**SUPPLIED MATERIAL**

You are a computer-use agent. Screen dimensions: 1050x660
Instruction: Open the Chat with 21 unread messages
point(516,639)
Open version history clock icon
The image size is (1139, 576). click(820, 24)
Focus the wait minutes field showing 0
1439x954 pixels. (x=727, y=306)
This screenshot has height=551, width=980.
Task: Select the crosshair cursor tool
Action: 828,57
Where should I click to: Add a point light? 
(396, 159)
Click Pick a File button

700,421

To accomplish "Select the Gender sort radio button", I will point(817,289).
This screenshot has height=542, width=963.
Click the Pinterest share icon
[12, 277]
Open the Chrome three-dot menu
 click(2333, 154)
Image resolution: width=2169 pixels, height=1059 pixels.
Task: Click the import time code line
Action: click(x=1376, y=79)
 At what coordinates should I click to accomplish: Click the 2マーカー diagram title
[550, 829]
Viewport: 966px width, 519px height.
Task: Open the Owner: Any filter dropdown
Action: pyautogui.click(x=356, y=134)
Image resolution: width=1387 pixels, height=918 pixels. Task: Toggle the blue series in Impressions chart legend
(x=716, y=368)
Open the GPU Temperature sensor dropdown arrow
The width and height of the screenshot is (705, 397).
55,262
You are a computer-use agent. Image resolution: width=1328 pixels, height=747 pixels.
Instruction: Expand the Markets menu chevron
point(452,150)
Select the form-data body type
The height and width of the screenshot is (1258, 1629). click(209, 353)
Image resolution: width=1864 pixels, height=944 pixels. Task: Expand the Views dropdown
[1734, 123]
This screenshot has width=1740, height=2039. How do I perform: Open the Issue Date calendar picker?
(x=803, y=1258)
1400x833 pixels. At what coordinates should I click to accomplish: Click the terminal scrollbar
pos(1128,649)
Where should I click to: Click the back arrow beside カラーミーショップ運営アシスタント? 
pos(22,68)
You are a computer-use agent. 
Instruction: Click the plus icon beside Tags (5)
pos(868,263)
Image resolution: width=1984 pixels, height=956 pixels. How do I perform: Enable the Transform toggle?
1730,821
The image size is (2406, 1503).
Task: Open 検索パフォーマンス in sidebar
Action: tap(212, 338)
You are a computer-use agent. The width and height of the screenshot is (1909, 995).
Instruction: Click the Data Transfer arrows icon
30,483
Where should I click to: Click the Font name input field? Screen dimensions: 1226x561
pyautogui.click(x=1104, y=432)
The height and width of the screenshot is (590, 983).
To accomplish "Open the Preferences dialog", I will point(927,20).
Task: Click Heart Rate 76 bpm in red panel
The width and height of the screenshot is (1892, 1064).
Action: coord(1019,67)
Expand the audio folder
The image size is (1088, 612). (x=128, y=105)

**WORK INSTRUCTION**
Word for word, write out each of the records above.

**WORKED SOLUTION**
You are a computer-use agent. Screen dimensions: 1050x660
Instruction: Open the Chat with 21 unread messages
point(516,639)
Open version history clock icon
The image size is (1139, 576). click(820, 24)
Focus the wait minutes field showing 0
1439x954 pixels. (x=727, y=306)
This screenshot has height=551, width=980.
Task: Select the crosshair cursor tool
Action: 828,57
Where should I click to: Add a point light? 
(396, 159)
Click Pick a File button

700,421

To accomplish "Select the Gender sort radio button", I will point(817,289).
This screenshot has height=542, width=963.
Click the Pinterest share icon
[12, 277]
Open the Chrome three-dot menu
 click(2333, 154)
Image resolution: width=2169 pixels, height=1059 pixels.
Task: Click the import time code line
Action: click(x=1376, y=79)
 At what coordinates should I click to accomplish: Click the 2マーカー diagram title
[550, 829]
Viewport: 966px width, 519px height.
Task: Open the Owner: Any filter dropdown
Action: pyautogui.click(x=356, y=134)
Image resolution: width=1387 pixels, height=918 pixels. Task: Toggle the blue series in Impressions chart legend
(x=716, y=368)
Open the GPU Temperature sensor dropdown arrow
The width and height of the screenshot is (705, 397).
55,262
You are a computer-use agent. Image resolution: width=1328 pixels, height=747 pixels.
Instruction: Expand the Markets menu chevron
point(452,150)
Select the form-data body type
The height and width of the screenshot is (1258, 1629). click(209, 353)
Image resolution: width=1864 pixels, height=944 pixels. Task: Expand the Views dropdown
[1734, 123]
This screenshot has width=1740, height=2039. How do I perform: Open the Issue Date calendar picker?
(x=803, y=1258)
1400x833 pixels. At what coordinates should I click to accomplish: Click the terminal scrollbar
pos(1128,649)
Where should I click to: Click the back arrow beside カラーミーショップ運営アシスタント? 
pos(22,68)
You are a computer-use agent. 
Instruction: Click the plus icon beside Tags (5)
pos(868,263)
Image resolution: width=1984 pixels, height=956 pixels. How do I perform: Enable the Transform toggle?
1730,821
The image size is (2406, 1503).
Task: Open 検索パフォーマンス in sidebar
Action: tap(212, 338)
You are a computer-use agent. The width and height of the screenshot is (1909, 995).
Instruction: Click the Data Transfer arrows icon
30,483
Where should I click to: Click the Font name input field? Screen dimensions: 1226x561
pyautogui.click(x=1104, y=432)
The height and width of the screenshot is (590, 983).
To accomplish "Open the Preferences dialog", I will point(927,20).
Task: Click Heart Rate 76 bpm in red panel
The width and height of the screenshot is (1892, 1064).
Action: coord(1019,67)
Expand the audio folder
The image size is (1088, 612). (x=128, y=105)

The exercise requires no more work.